Simonelli’s introduction to the industry was GE’s introduction to the industry. The two grew-up in the sector together.
A company known for power and aviation, the firm was attracted to “another key industry that helps in the growth of nations”.
“Early in my career I was exposed to the industry and I was enthralled by it and saw its relevance to humanity in regards what it was enabling to be produced and used,” Mr Simonelli said.
“I always had a desire to come back and run the business.”
Now the company leader is looking toward GE’s more mature family of sectors to inspire a way forward for oil and gas, including following aviation’s lead in using a 3D printer to create engine parts.
“The industry has been very innovative when it comes to new ways of extracting the resource,” he said.
“When you think of unconventional shale and think of the oil and gas it has unleashed it’s huge.
“I think the industry has done a great job of coming up with those types of solutions and being entrepreneurial.
“Where the industry needs to continue to evolve and challenge itself is taking best practices from other industries and transition them in faster. When you think about the power industry, they’ve gone through a complete change in how it’s set-up. They have adopted a much more standardised approach.
“I think it’s made them a healthier industry. What we have got to do in oil and gas is stay open to ideas from others. 3D printing – how long will it take before we accept 3D printing? How do you get through the requirements? There are components we can make with printed and metallic material today. How do we take Big Data and apply it in a homogeneous way across the industry and start to share among each other?
“That’s what we’ve got to do if we want this recovery to be different.”
All of this plays into becoming a “conscious disrupter” or catalyst for change.
“We are in early beginnings of this,” Simonelli said.

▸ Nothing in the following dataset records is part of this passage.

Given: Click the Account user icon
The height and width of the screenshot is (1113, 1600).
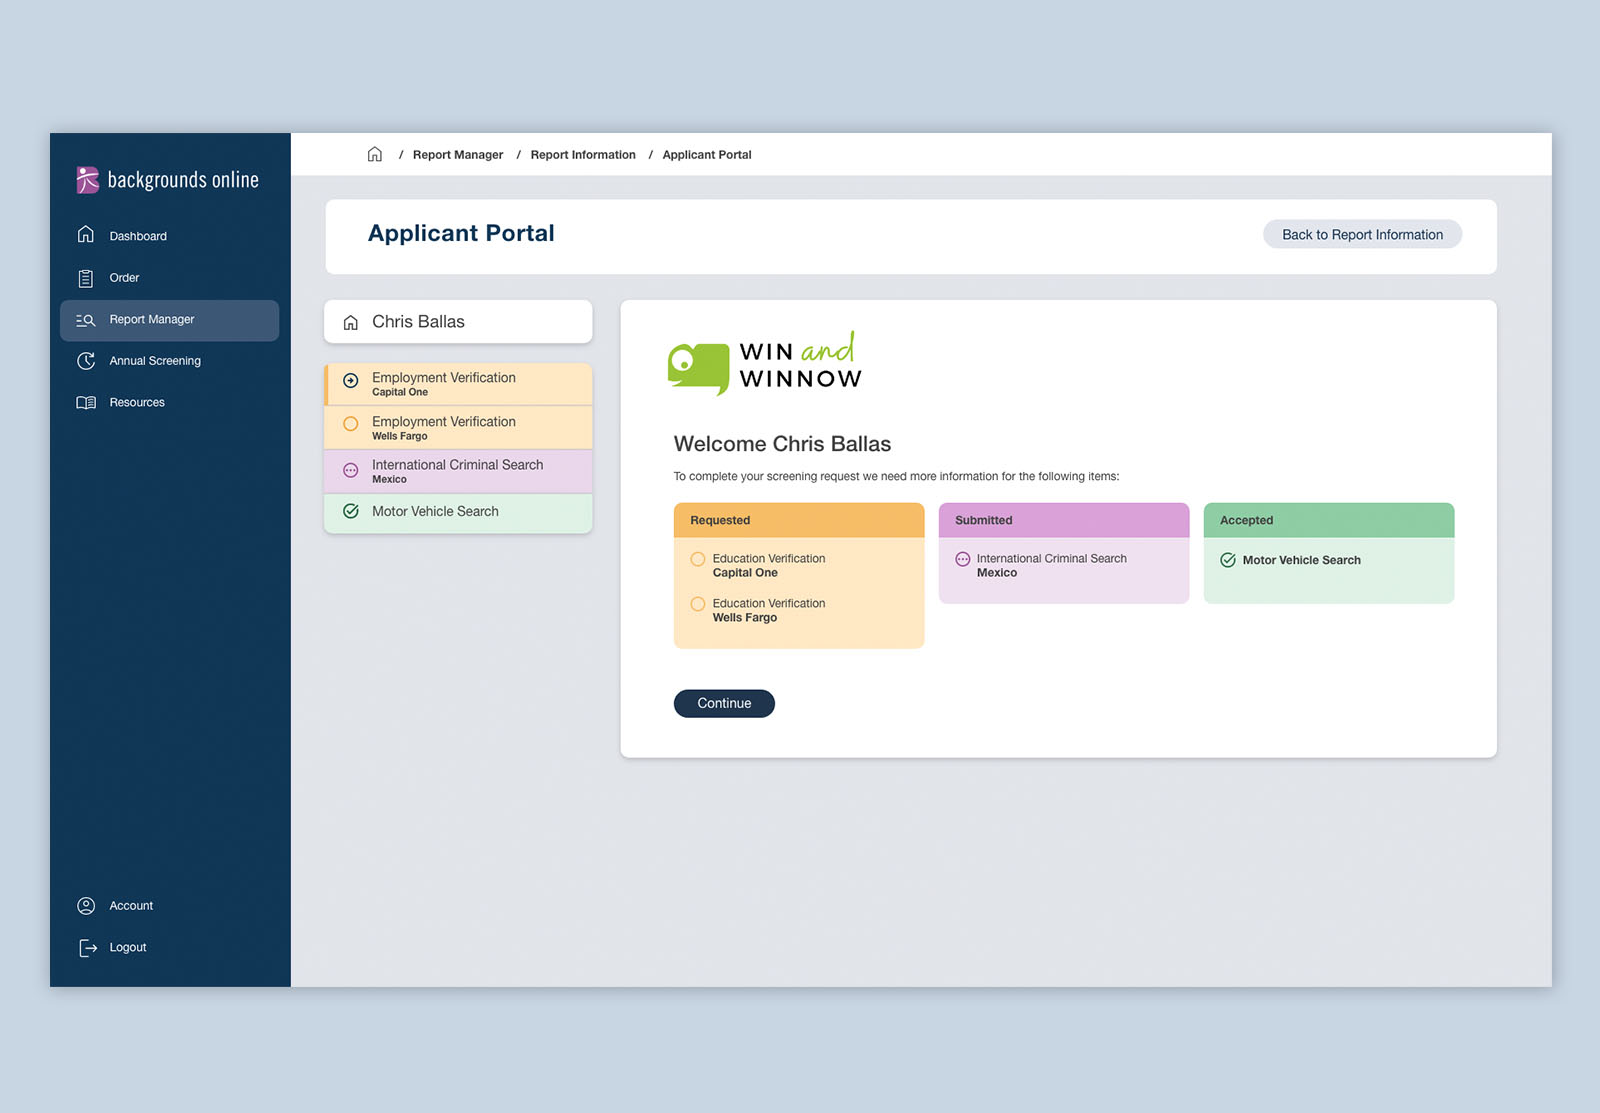Looking at the screenshot, I should pyautogui.click(x=86, y=906).
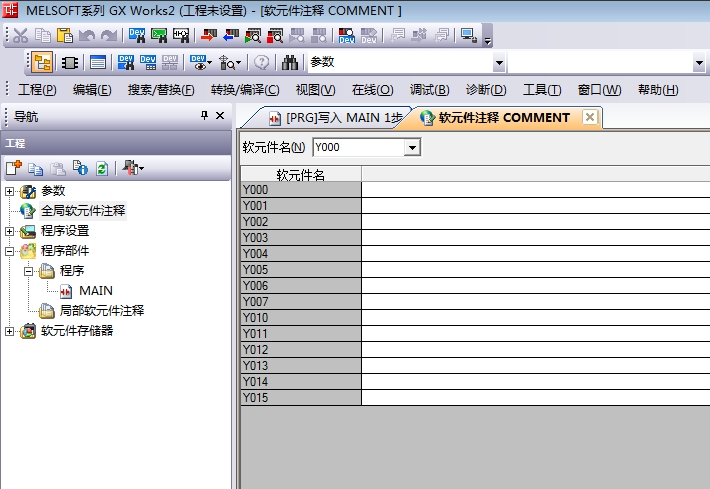Screen dimensions: 710x489
Task: Open the 软元件名 dropdown arrow
Action: tap(411, 148)
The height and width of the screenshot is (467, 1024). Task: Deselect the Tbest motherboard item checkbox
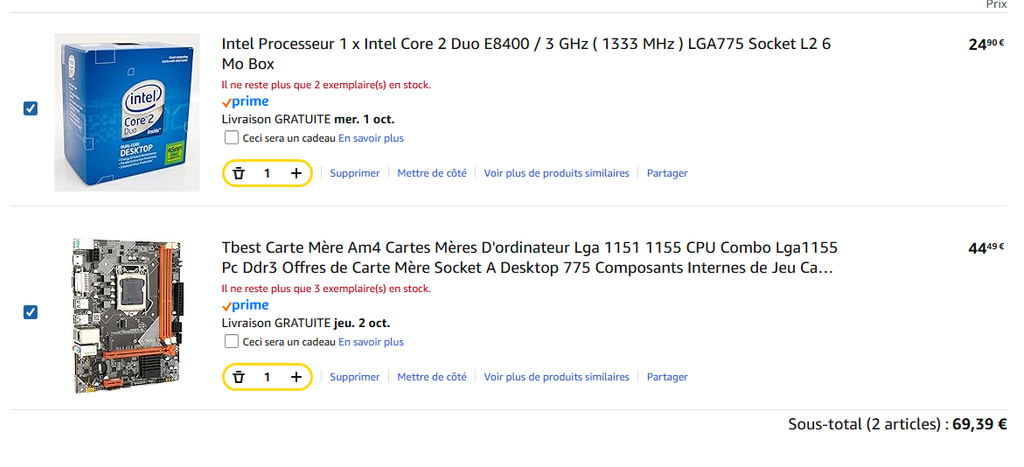[30, 312]
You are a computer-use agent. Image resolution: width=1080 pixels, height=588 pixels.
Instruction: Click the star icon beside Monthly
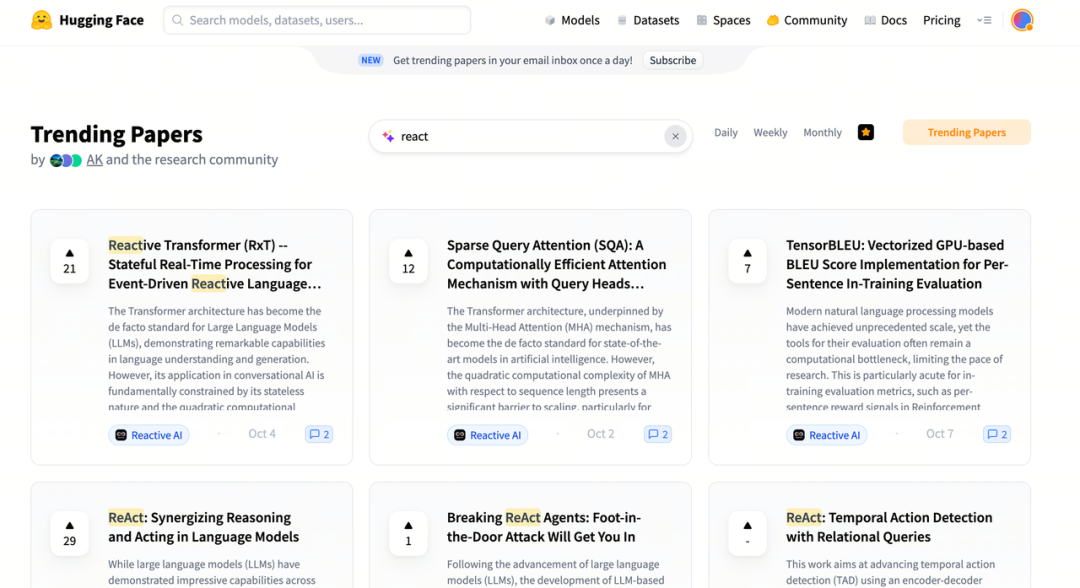pos(866,132)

“The term conscious disrupter is beneficial, because we have to know what we’re getting ourselves into. This industry takes safety very seriously and we need to remain safe going forward.
“What disruption means how do you create organised chaos? And that means being able to look at things differently.
“Don’t accept the traditional old, stick build. We need to go toward an outcome-based modular and outcome-based results.”
The company boss is using this method to target the North Sea decommissioning industry.
BHGE has lined-up 60 master service agreements and is targeting a 30% reduction in cost savings.
The set-up is in line with the sector’s reinvention, according to Mr Simonelli – a reinvention which must be driven by the service sector.
“I think the service industry is looking to make sure we don’t suffer again a huge downturn as we go forward. This downturn has been challenging for all of us in the industry,” he said.
“Look at the workforce, which has been shed. What’s happens when that workforce is needed again? How do you ensure retention of employees? Unless we become a fitter industry and have less of these ups and downs, we will have the perennial challenge of recruiting and training talent.”
The North Sea has an equally important to play in that, Mr Simonelli said: “We think the North Sea is still needed when it comes to the major fields in the global basin. We do think it will be more around enhanced recovery rates and brownfields. It’s about taking stock of what’s there, being able to maximise and then improve on it from brownfield opportunities.”
Finally, Mr Simonelli reminisces on the time his mentor, Mr Immelt, told a packed house at GE’s annual conference that whatever Mr Simonelli did in the downturn, he better not tell his boss the oil price. Post Mr Immelt’s retirement does Simonelli allow himself a peak?
He said: “It’s hard to avoid it, but am I focused on it all the time where I need to see it? No. We have to become less sensitive to the price and more focused on the activity levels that are out there and we can drive those by focusing on productivity.”